ADAM GREENFIELD is an information architect and user-experience consultant whose principal concern over the past half-decade has been “the restoration of human users and their needs to a place of rightful centrality in the design of technical systems.” He is the author of Everyware: the dawning age of ubiquitous computing, to be released this month, which he hopes will explain just what Ubicomp is, how it might effect us, and how we can effect its eventual development. Greenfield is principal of Studies and Observations, a New York City design consultancy. He was previously lead information architect for the Tokyo office of Razorfish.

PREEMPTIVE MEDIA (BEATRIZ DA COSTA, BROOKE SINGER) reengineers your thinking about mobile digital technologies imbedded in everyday environments. In live performances and real time actions the PM art, technology and activist collective disturbs, dislodges, and redesigns new media technologies that are often ignored, like the bar codes on driver's licenses or radio frequency information devices used for EZ pass on highways. At the forefront of what is called locative media, Preemptive Media repositions highly specialized technologies within the democratic discourse of low-tech amateurism. PM will focus on their latest project “Zapped” which addresses the mass implementation of RFID and its contribution to the ever growing field of technology-enhanced surveillance practices.

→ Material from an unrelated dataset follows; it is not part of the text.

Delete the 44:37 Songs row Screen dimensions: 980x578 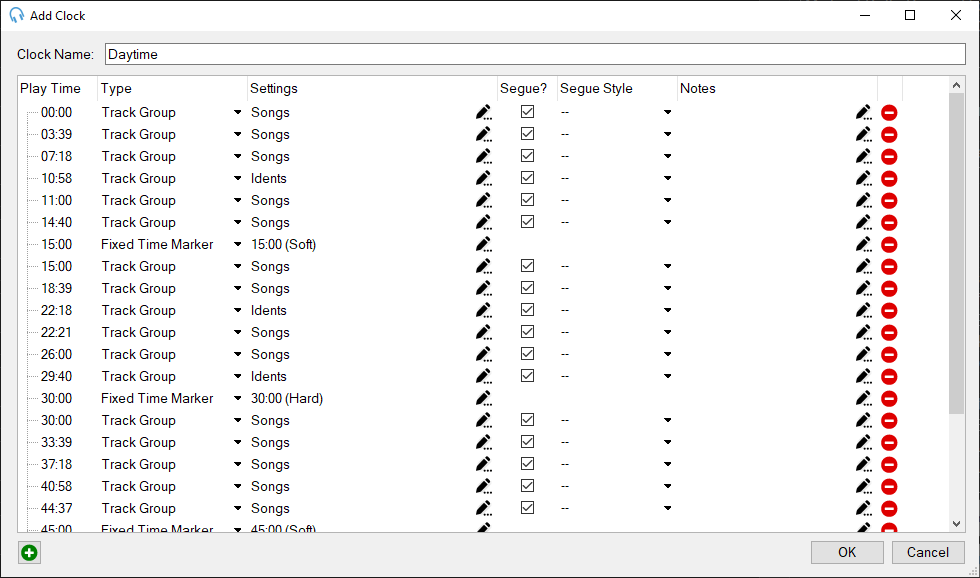click(889, 509)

MICHELLE TERAN is a Canadian media artist who explores the performative potential of objects and space. Within her practice she examines the intertwining of social networks and everyday social spaces with their technological counterparts, and creates performances, installations and online works that are concerned with issues of communication, surveillance, psychogeography, presence, intimacy, social ritual, collaboration and public participation. Teran is co-founder of “LiveForm:TeleKinetics” (with Jeff Mann).

HELEN THORINGTON is co-director of Turbulence.org

Floating Points is co-presented by Emerson College and New Radio and Performing Arts, Inc. (NRPA), a not-for-profit media organization with offices in Boston and New York. It is funded by Emerson College's Office of Academic Affairs, Institute for Liberal Arts and Interdisciplinary Studies, School of the Arts, and Department of Visual and Media Arts.